§ Task:
Please say how many lines in the records below contain the word "Open", giving the number alone.

§ Data:
________________

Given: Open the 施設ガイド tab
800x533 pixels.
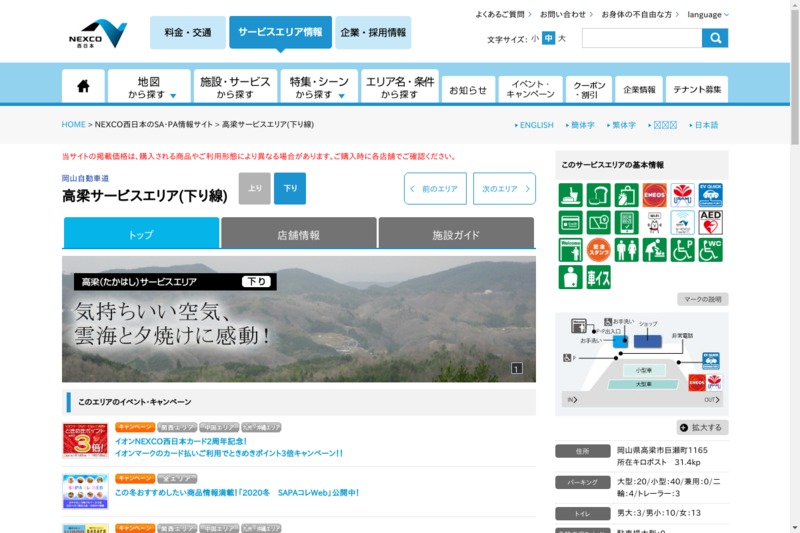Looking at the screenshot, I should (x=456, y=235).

________________

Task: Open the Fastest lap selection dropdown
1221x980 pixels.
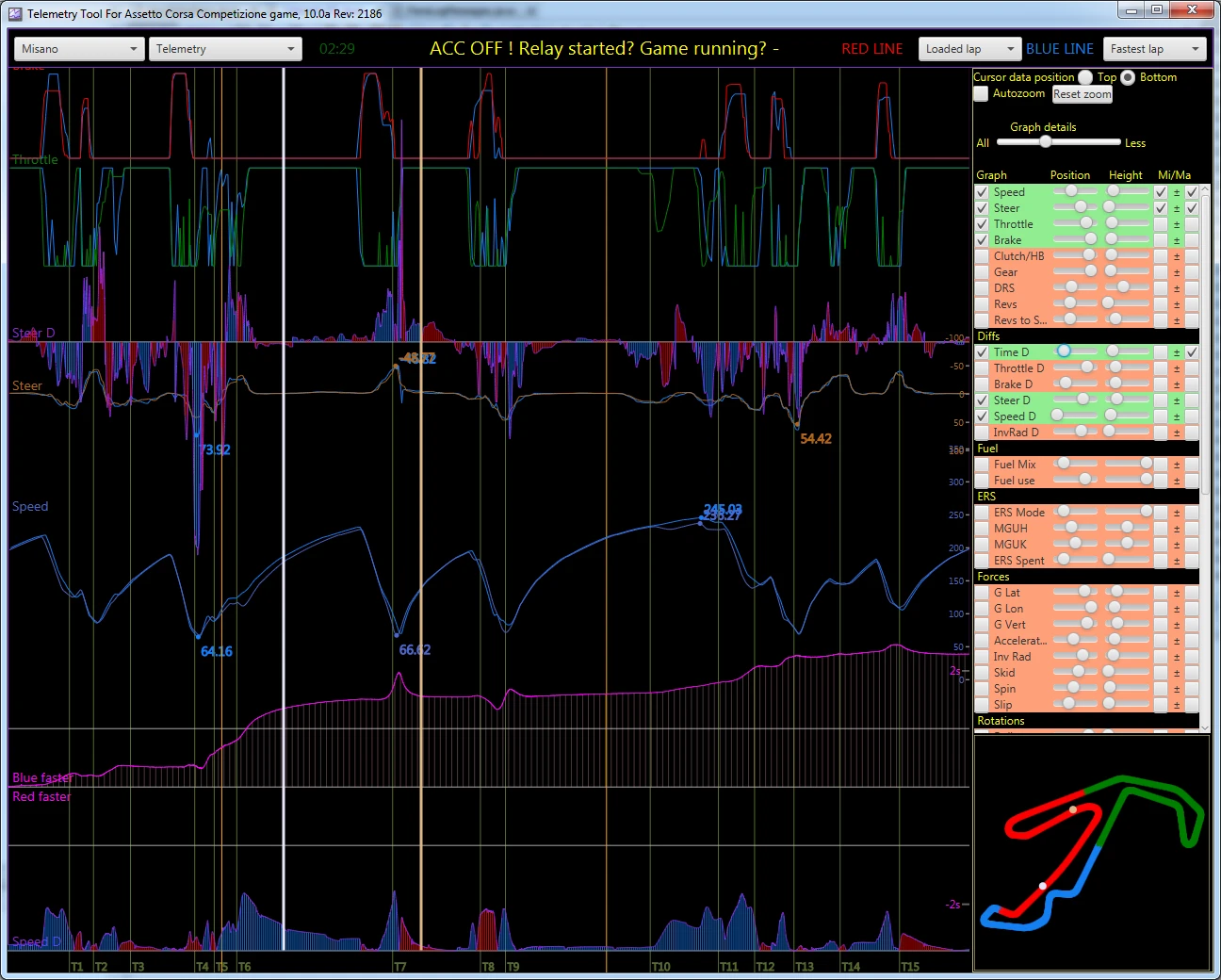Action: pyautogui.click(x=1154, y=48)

________________

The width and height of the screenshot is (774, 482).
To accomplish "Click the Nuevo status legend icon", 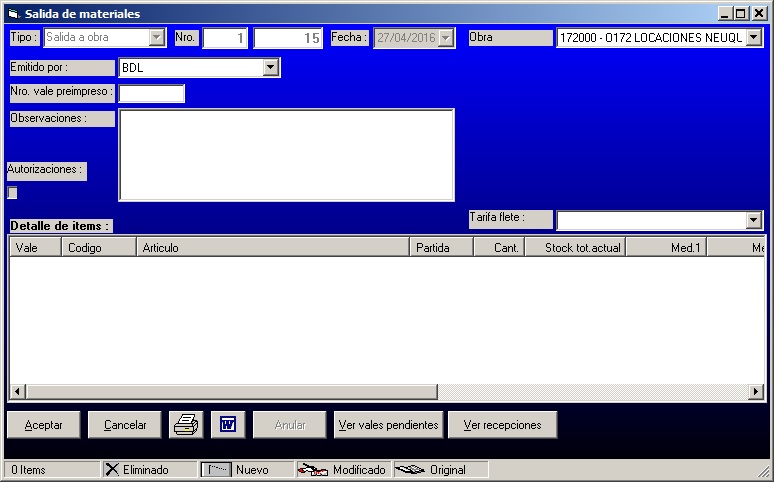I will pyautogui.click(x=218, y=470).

________________

§ Worked solution:
2